Telephone companies, such as Verizon Wireless, retailers, such as Starbucks, and tech giants, such as Google, have already tapped into mobile banking in recent years, offering consumers more opportunities to use their phones like a wallet, whether in line for a latte or a shirt at the Gap.

But Apple’s move into the arena could spur millions of customers and stores to switch out the plastic in their wallet for the chip in their phone.

Lawmakers and regulators are racing to catch up with the change.

“For regulators and legislators, this is a big change,” said Jason Oxman, CEO of the Electronic Transactions Association, the trade group for payment companies. “People have been paying in the United States using plastic cards for 40 years. This is, without question, the most significant technological change in payments in four decades.”

Just this summer, the CFPB launched an investigation into the broader area of mobile financial services to get a grasp on the concept. 

“In a world where people can manage their money on the go, there is great potential to serve more consumers and allow them to take greater control of their finances,” CFPB Director Richard Cordray said in a statement, when the inquiry was announced. “But we need to make sure all consumers are protected whether they are opening their wallets or scanning the screen on their smartphones.” 

In comments that it filed with the bureau this week, the Federal Trade Commission said the technology could be revolutionary for people without a bank account and for those on the go, but it has also raised alarms about security and the privacy of people’s data.

One prime example for the new privacy concerns, Oxman said, is the data transmitted from phones that gives a person’s location.

“It was never a question for regulators or legislators: ‘Are you going to be using location-based technology for your credit card,’” he said. “Because your plastic credit card doesn’t know where you are. But your phone does.”

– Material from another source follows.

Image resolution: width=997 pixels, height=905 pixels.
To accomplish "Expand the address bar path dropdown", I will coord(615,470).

The privacy concerns loom, especially large for Apple, which is still dealing with the fallout from a leak of celebrities’ nude photos stored on its cloud system. 

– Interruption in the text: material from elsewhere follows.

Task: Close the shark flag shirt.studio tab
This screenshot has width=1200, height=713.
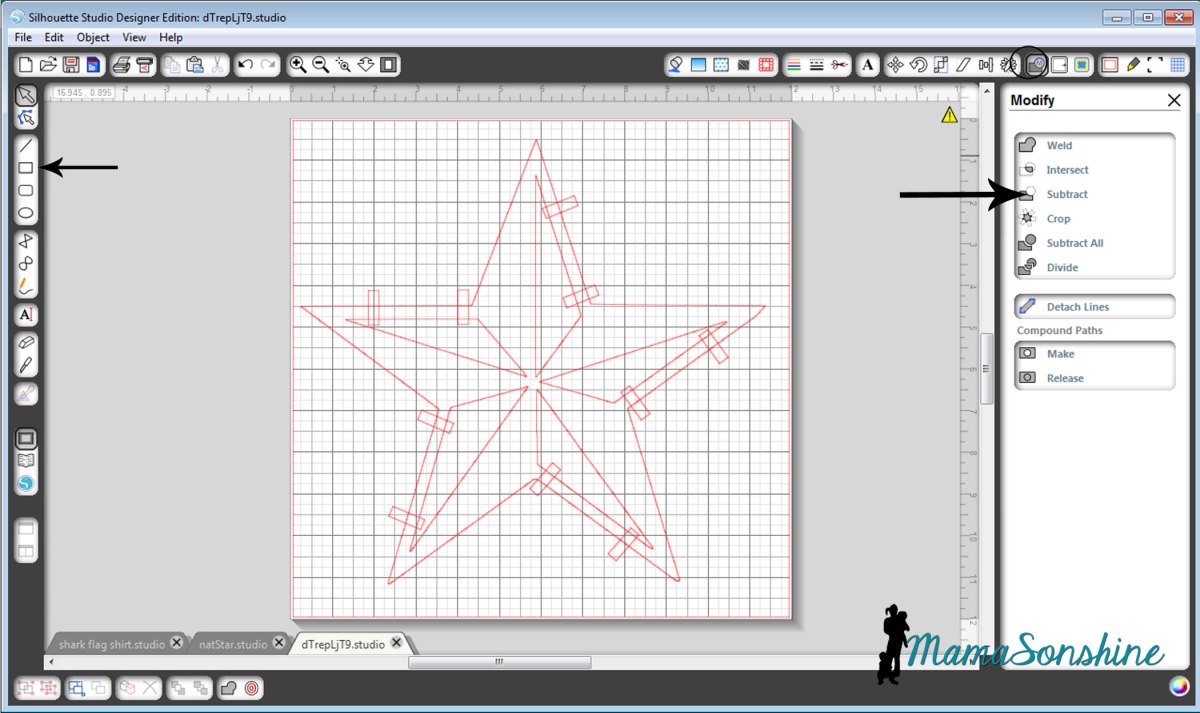Action: click(x=177, y=643)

While the latest scandal doesn't involve mobile payments, Apple will no doubt have to answer how it plans to manage consumers' private financial information.

The company seems well aware that it needs to play up its privacy protections.

Cook said during Apple Pay's unveiling that Apple won't collect purchase history, nor will it store card numbers on the device or on Apple servers. Instead, the company will assign a device account number that's linked to a consumers' phone.

“Security and privacy is at the core of Apple Pay,” said Eddy Cue, Apple’s senior vice president of Internet Software and Services, in a public statement following Apple Pay's announcement. “If your iPhone is lost or stolen, you can use Find My iPhone to quickly suspend payments from that device.”

As far as whether traditional financial rules will apply to Apple, Washington seems to be in wait-and-see mode.

Carol Van Cleef, a co-chair of the global payments practice at Manatt, Phelps & Phillips, said Apple might have immunized itself from causing too much of a regulatory stir by serving merely as a middleman for people’s credit cards, instead of getting involved directly.

“They don’t seem to be any way involved in the flow of funds with this model,” she said. “By taking themselves outside the flow of funds — that they’re not touching the money — it eliminates many of the regulatory complications.” 

Banks and credit unions are certainly taking Apple Pay seriously.

Kevin Rowland, MasterCard USA vice president of strategic partnerships, is scheduled to brief the National Association of Federal Credit Unions (NAFCU) on Wednesday about it.

“Credit unions have embraced mobile technology and are looking to be part of every wallet, whether Apple’s, Google’s or CU Wallet, as they are known for their superior member service,” said NAFCU Director of Public Relations Patty Briotta.

It remains to be seen whether shoppers and regulators will embrace new service. But if Apple has its way, iPhones will do for people's wallet just what they did for their music players, maps and beepers before it.

“Apple Pay will forever change the way all of us buy things,” Cook said.